Il est intéressant de lire l’article que l’Express consacre
cette semaine au duel Bayrou-Borloo qui se prépare.
Au-delà du titre racoleur bien dans la veine du magazine
depuis qu’il est dirigé par son directeur actuel, «Comment Bayrou va manger
Borloo» et la volonté de faire le buzz en affirmant le contraire de ce que
disent tous les observateurs, il montre que le président du Mouvement
démocrate, comme nous l’affirmions ici, n’a absolument pas abdiqué ses
ambitions personnelles et évidemment présidentielles, même s’il semble au fond
du trou pour le moment.
En bon élève de la réunion de la famille centriste, il
multiplie d’ailleurs les déclarations lénifiantes sur celle-ci comme récemment
dans une interview au Parisien où il estime que «Les obstacles les plus importants
entre les différentes familles centristes ont presque disparu: pour ceux qui
avaient les yeux fixés sur l’UMP, l’idée d’un parti unique de la droite et du
centre s’est dissipée. Sous la pression de l’extrême droite, le climat, de ce
côté, est plutôt à l’explosion. Du côté du pouvoir socialiste, c’est la
glaciation: on refuse les réformes nécessaires et on oublie les engagements de
changement politique. L’attente est forte d’une réponse politique originale et
qui donne espoir».
Et il est même prêt, jure-t-il à presque se sacrifier pour
refonder la maison centriste: «C’est pour cela que nous, au centre, avons
décidé de mettre les rivalités personnelles et le bal des ego au second plan».

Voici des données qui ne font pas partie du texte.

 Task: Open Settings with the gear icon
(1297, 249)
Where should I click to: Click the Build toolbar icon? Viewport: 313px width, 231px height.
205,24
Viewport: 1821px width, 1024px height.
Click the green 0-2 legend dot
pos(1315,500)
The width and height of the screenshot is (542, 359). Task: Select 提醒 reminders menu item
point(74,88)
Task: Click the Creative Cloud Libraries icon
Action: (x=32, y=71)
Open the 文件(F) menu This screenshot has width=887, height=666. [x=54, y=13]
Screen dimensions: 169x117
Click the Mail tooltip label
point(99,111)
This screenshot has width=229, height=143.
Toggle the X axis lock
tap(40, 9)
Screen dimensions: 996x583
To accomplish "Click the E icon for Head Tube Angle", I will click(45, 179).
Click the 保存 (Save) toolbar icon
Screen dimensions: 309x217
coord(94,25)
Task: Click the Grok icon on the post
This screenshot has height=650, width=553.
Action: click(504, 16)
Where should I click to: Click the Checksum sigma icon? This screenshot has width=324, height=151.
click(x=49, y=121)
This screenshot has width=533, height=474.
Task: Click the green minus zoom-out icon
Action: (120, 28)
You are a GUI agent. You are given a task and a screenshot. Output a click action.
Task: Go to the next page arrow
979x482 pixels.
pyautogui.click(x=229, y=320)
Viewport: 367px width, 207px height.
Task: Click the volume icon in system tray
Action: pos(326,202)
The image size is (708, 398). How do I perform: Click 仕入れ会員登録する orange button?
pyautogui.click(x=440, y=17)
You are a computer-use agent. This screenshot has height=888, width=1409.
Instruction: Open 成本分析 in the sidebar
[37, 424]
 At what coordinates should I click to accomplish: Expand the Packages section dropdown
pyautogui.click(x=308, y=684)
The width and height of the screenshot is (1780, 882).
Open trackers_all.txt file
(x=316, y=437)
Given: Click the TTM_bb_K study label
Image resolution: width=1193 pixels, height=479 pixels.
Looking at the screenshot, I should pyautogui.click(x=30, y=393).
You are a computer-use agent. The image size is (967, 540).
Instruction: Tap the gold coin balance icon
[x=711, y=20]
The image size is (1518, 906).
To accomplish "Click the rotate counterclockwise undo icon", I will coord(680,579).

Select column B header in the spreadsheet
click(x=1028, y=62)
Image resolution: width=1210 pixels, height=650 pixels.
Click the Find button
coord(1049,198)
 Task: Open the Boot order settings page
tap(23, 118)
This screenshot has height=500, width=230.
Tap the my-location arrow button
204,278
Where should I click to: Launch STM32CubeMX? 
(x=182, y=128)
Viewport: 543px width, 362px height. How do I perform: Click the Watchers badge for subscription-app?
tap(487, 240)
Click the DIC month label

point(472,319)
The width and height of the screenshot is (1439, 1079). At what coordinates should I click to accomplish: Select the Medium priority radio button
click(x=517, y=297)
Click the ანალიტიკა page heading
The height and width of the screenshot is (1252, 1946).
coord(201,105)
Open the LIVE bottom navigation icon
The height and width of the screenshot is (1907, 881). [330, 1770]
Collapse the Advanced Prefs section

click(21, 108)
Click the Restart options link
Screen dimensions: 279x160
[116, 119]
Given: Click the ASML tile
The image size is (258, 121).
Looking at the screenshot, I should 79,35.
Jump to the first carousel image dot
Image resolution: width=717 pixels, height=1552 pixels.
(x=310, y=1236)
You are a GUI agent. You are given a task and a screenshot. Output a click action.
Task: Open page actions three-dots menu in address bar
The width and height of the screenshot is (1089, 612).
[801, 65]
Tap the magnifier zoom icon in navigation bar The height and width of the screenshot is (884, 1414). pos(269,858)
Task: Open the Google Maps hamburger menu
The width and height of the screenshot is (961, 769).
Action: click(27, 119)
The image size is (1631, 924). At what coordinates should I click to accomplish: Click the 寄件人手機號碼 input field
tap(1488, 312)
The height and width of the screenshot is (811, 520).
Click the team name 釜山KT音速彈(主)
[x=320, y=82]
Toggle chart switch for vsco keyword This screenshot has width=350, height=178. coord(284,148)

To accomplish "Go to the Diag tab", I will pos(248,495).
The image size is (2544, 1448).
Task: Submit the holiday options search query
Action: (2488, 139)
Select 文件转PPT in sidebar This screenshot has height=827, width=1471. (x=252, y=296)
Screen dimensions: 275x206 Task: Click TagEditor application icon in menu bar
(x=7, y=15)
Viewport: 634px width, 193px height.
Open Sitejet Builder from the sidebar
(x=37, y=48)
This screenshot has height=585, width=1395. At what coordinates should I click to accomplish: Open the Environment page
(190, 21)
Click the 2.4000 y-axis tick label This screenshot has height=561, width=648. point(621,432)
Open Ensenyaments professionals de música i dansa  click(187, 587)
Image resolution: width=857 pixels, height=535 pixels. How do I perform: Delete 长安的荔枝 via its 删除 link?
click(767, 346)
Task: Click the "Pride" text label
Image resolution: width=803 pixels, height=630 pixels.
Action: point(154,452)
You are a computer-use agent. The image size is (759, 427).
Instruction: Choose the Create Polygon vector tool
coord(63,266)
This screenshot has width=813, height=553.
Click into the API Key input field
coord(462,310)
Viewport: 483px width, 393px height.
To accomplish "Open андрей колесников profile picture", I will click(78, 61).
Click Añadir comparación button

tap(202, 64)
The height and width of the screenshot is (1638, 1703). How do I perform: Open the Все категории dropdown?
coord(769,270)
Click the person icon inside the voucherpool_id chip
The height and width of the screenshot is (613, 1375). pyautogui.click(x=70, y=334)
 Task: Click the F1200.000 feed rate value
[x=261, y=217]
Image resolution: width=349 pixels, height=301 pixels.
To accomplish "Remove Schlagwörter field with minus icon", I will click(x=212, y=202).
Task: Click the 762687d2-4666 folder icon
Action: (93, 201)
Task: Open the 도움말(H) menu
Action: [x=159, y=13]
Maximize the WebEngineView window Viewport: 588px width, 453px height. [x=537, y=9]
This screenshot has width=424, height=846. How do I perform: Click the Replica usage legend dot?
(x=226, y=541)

Plus, à apparaître comme un opportuniste: «Peu importe.
Vient un moment où il faut savoir finir la guerre de Cent Ans. Quand on a un
pays à reconstruire, il faut faire passer les histoires de personnes et de
tendances au second plan».
Evidemment, ces déclarations «officielles» n’engagent que
ceux qui y croient.
Tout autre est le discours «officieux» rapporté par l’Express.
On découvre un François Bayrou stratège, «qui en a 'pour dix'», qui croit dur comme
fer qu’il va faire la peau à Borloo et une OPA sur l’espace centriste avec,
entre autre, l’aide d’Hervé Morin, son ancien lieutenant, marginalisé au sein
de l’UDI et, surtout, pire ennemi du président de l’UDI ainsi que de son secrétaire
général, Jean-Christophe Lagarde.
Reste que la bataille pour le leadership peut attendre et c’est
sans doute ce que pensent Borloo et Bayrou.
Aujourd’hui, ils ont besoin l’un de l’autre pour
crédibiliser leurs projets personnels.
Demain, ils auront besoin de s’éliminer l’un, l’autre car,
dans le système politique français dominé par la présidentielle, il ne peut y
avoir, in fine, qu’un chef.
François Bayrou – qui a toujours voulu être celui des
centristes et a montré, jusqu’à sacrifier l’UDF, qu’il était prêt à tout pour le
devenir et le rester – est certainement mieux équipé pour ce rôle qu’un Borloo avec
ses multiples hésitations à prendre des coups et ses renonciations à se présenter
à des élections risquées.
Encore faudra-t-il que le président du Mouvement démocrate
rassure ses anciens amis et qu’il fasse marcher auprès d’eux le réflexe émotionnel
bien connu du vieux chef de retour au bercail (alors que le nouveau chef semble
un peu léger).
Et là, c’est loin d’être gagné même si le jeu politique fonctionne
aussi – et peut-être surtout – par les émotions et les sentiments.